期刊名称:Proceedings of the National Academy of Sciences
印刷版ISSN:0027-8424
电子版ISSN:1091-6490
出版年度:2003
卷号:100
期号:5
页码:2813-2818
DOI:10.1073/pnas.262787299
语种:English
出版社:The National Academy of Sciences of the United States of America
摘要:Fast cholinergic neurotransmission between superior cervical ganglion neurons (SCGNs) in cell culture is initiated by N-type Ca2+ currents through Cav2.2 channels. To test the ability of different Ca2+-channel subtypes to initiate synaptic transmission in these cells, SCGNs were injected with cDNAs encoding Cav1.2 channels, which conduct L-type currents, Cav2.1 channels, which conduct P/Q-type Ca2+ currents, and Cav2.3 channels, which conduct R-type Ca2+ currents.
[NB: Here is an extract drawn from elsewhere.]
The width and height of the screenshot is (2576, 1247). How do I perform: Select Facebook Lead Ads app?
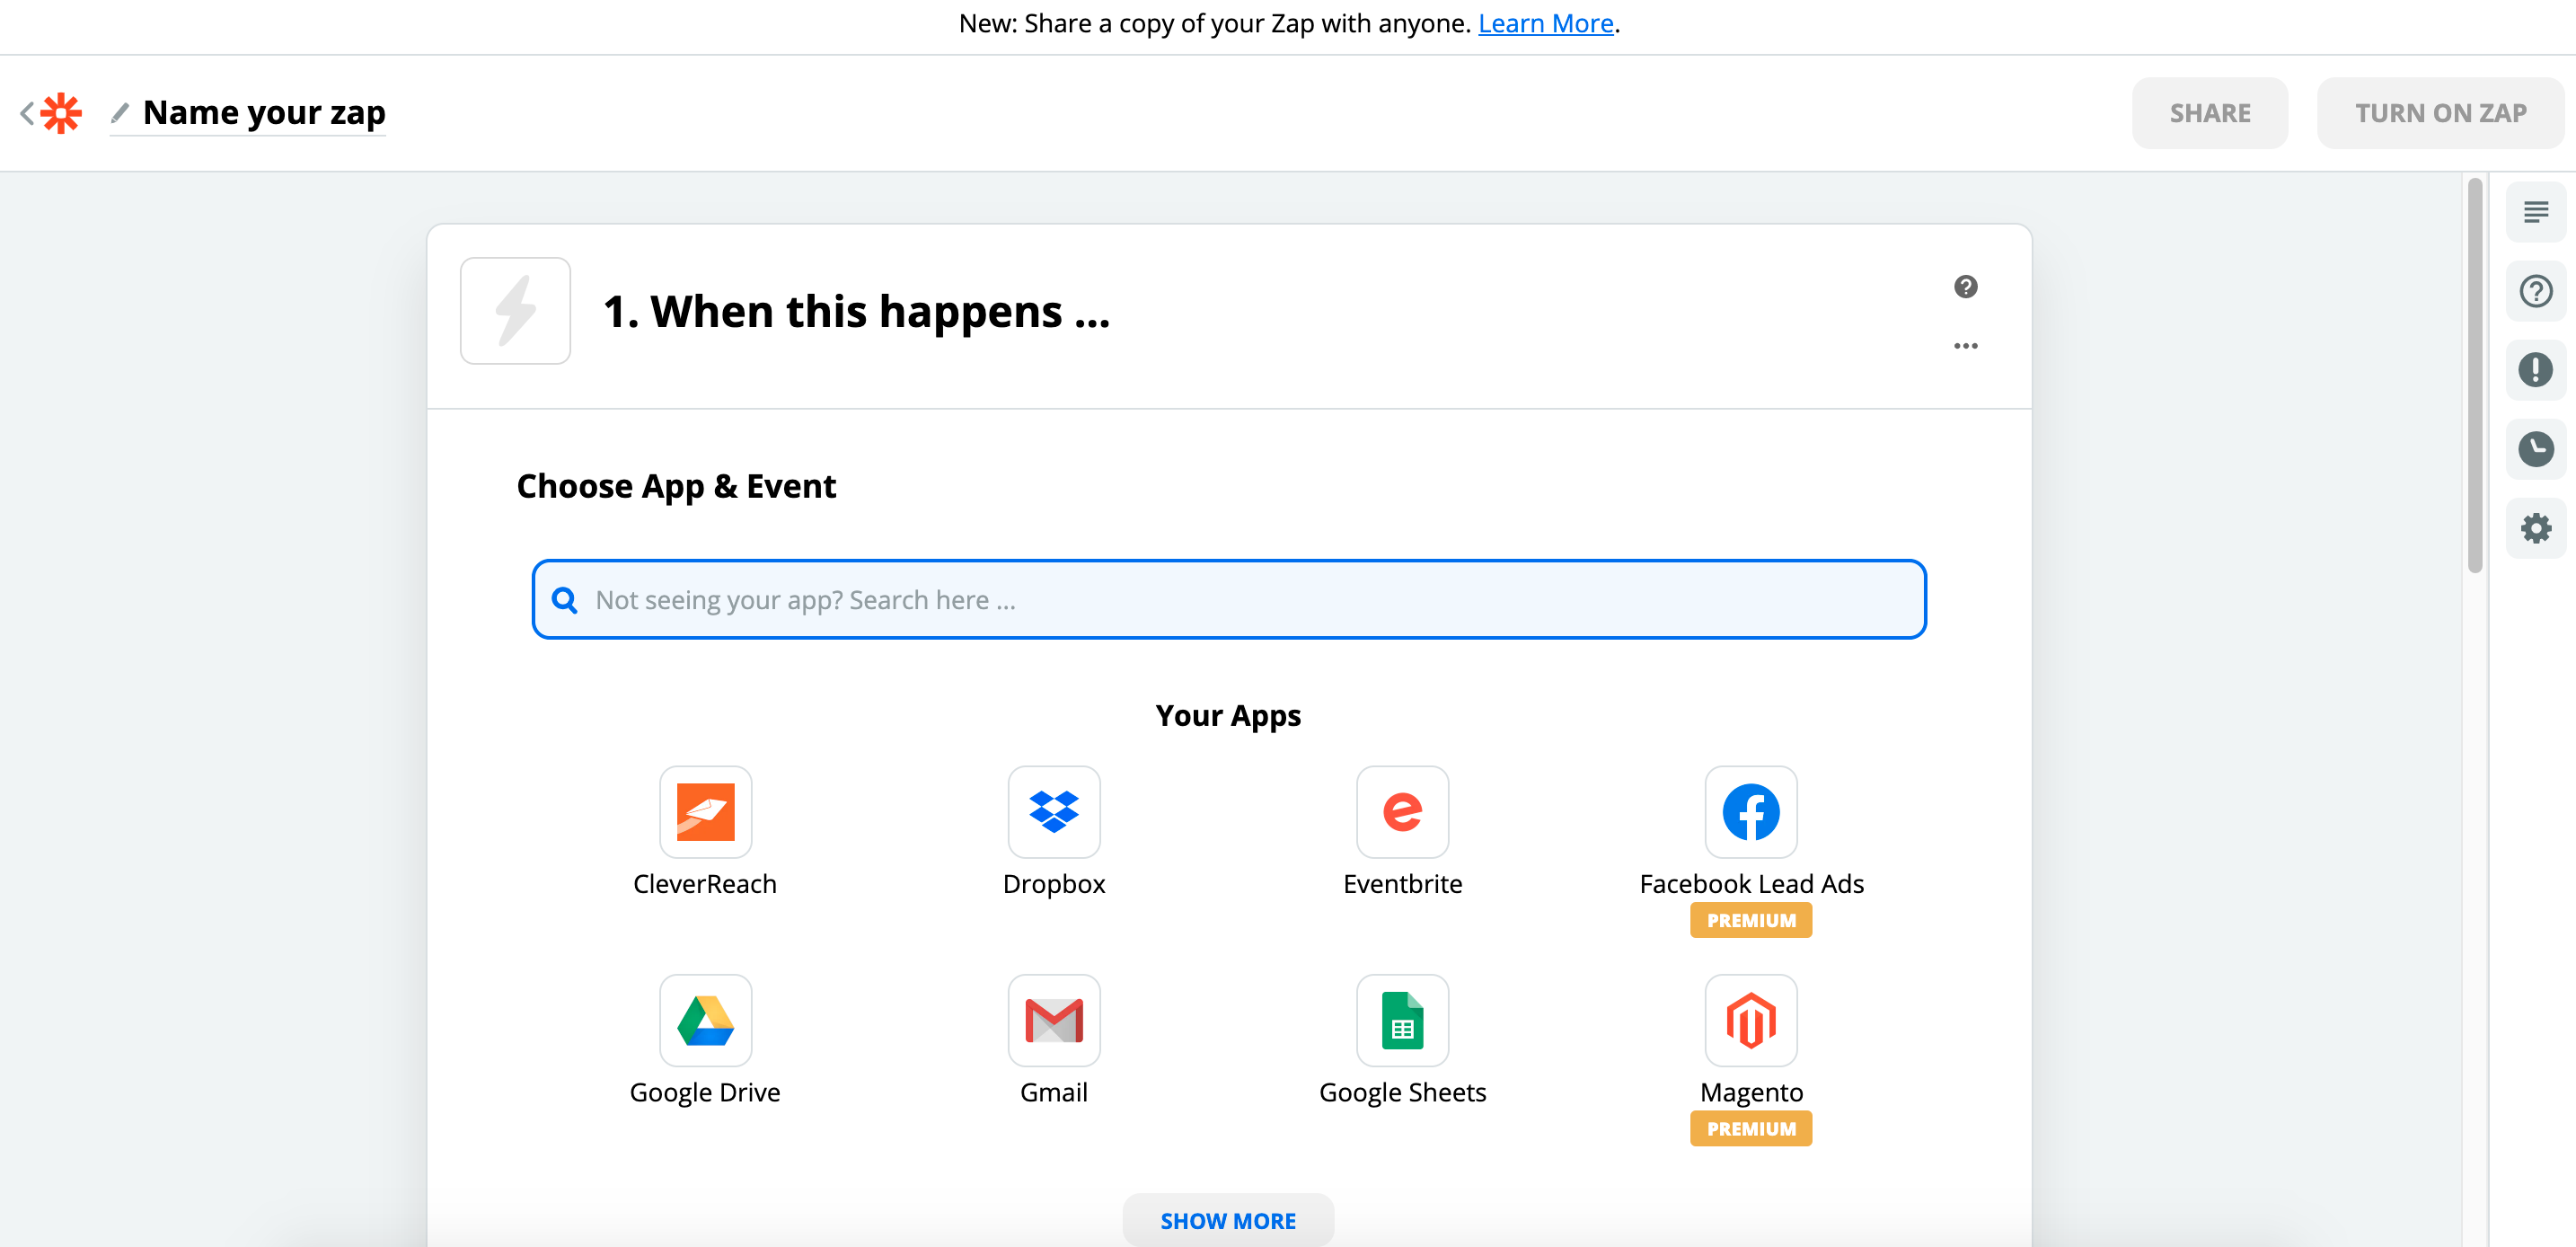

Exogenously expressed Cav2.1 channels were localized in nerve terminals, as assessed by immunocytochemistry with subtype-specific antibodies, and these channels effectively initiated synaptic transmission. Injection with cDNA encoding Cav2.3 channels yielded a lower level of presynaptic labeling and synaptic transmission, whereas injection with cDNA encoding Cav1.2 channels resulted in no presynaptic labeling and no synaptic transmission. Our results show that exogenously expressed Ca2+ channels can mediate synaptic transmission in SCGNs and that the specificity of reconstitution of neurotransmission (Cav2.1 > Cav2.3 >> Cav1.2) follows the same order as in neurons in vivo. The specificity of reconstitution of neurotransmission parallels the specificity of trafficking of these Cav channels to nerve terminals.